Last night I was privileged to hang out with my friend and collage artist extraordinaire Marty Gordon. We decided to take in a conversation of seeming epic proportion at a Capitol Hill art gallery gathering place called Vermillion, where a man named John Boylan was hosting a artist-dense conversation on the notion of making sense in a world of increasing craziness and “new norms.” Boylan has been leading these kinds of conversations for well over a decade, and the back room of the Vermillion was packed with folks of all ages, most of whom were artists of some kind. There were painters and teachers and non-practitioners, the common thread being the conviction that artists had a role to play in helping the world make sense of reality.
It began with politics and a bit of education on the history of art regarding surrealism and dadaism as attempts to forgo making sense in the cultural landscape that was WWI. The conversation careened around the room with lots of folks willing to pitch in. Machine noises (refrigeration units?) would kick on occasionally, making hearing difficult, but I supposed we kept trying to hear because we wanted so much to make sense of things. There was the much-agreed-upon craziness of the right (they’re driving an anti-intellectual mood just now), the ongoing pitch of Eastern mysticism as a means to non-violence (think Ghandi and TM), and the very sane idea that artists should be working in the communities of which they are a part, embedded among the people they serve. The artist as hero didn’t get much traction, but one articulate painter called into question the whole Modernist notion of the artist as solitary vision meister or revolutionary.

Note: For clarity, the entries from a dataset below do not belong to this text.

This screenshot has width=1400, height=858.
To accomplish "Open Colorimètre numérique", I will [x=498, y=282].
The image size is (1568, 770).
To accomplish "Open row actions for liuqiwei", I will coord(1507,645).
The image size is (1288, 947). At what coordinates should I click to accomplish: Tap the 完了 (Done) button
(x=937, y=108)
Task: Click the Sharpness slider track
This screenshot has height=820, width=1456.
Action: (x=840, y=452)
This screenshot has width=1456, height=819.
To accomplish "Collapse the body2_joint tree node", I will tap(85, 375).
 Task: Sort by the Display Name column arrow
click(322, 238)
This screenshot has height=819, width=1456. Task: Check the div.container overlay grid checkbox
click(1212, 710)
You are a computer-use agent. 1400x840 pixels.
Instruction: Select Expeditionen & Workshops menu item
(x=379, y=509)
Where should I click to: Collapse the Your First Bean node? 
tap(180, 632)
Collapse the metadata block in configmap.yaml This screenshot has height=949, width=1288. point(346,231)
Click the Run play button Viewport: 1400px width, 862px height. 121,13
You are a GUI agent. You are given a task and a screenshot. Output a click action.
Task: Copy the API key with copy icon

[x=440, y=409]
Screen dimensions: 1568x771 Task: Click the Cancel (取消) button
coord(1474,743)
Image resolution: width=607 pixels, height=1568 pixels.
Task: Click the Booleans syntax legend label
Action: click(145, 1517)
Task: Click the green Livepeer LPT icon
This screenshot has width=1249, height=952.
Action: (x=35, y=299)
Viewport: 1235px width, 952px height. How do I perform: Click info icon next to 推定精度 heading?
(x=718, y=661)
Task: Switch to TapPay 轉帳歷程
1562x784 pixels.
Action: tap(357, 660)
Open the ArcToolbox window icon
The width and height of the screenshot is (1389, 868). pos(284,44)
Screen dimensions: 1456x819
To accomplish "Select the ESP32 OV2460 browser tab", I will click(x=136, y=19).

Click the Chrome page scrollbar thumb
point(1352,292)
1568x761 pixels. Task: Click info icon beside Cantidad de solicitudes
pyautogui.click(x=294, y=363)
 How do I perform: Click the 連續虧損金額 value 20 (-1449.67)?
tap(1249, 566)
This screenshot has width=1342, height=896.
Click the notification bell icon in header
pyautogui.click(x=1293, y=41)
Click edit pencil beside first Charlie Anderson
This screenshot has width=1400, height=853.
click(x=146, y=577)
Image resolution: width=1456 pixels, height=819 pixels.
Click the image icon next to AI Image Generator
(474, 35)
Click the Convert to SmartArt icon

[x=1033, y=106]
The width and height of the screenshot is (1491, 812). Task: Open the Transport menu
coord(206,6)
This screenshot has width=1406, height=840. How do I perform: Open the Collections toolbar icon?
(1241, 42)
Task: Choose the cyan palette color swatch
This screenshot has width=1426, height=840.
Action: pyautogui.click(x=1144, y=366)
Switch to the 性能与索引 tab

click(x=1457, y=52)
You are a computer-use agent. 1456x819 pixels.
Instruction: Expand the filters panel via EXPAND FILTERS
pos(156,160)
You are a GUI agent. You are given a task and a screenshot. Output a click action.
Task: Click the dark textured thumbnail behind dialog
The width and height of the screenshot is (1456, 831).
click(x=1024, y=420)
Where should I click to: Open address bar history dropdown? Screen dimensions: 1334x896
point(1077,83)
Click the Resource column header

That’s over, he said. Television is in some sense the Surrealism of today, and the politics we are living in is just “lies, lies, and more lies.”
I didn’t say much, save for a comment at the end about our increasing discomfort with the discovery that our romantic notions of peacefully coexisting “senses” (read “conclusions”) will only go so far. People really do come to different narrative conclusions–they tell the story differently. And different readings of reality really do matter when it comes to street-level living. The narratives of human enterprise, human community, human consumption and production, human sexuality…the stories being told by differing groups can sometimes co-exist peacefully together, and sometimes not, depending on which story we’re talking about, and just where power lies.
Ghandi and Buddha both got nods as having good ideas. No one spoke of the Christ, and the disdain for what seemed to be the only public face of Jesus in this discussion was evident and strong.
Marty and I left the meeting a bit unsure of what to make of it. Passionate, intelligent conversation that left me more bewildered than inspired. Artists are sensitive folks with huge hearts, with radars that instinctively lean in a Jesus-like direction: solidarity with the poor and the less privileged. I kept thinking of Walter Brueggemann’s idea that the prophet has to make two moves: 1) bring the critical voice to the ruling falseness of the day, and 2) energize the community through a renewed vision of the real. These artists really want to live as prophets. But to do that, you have to first make sense of what reality is.
And the basic human problem is this, and we’ve been struggling with it since the beginning: how do you make sense of what is obviously so much more than we can wrap our heads and hearts around? We used to struggle with just a few narratives. Now there are thousands. “Sense” must be made even though our knowledge and understanding has limits, and eventually we must all turn to faith in something we cannot see. For that is our design. And since for so many, God is long dead and gone, where does our design for faith turn?
The leap to faith (even if not in God, but in something else) will always seem to be nonsense to many.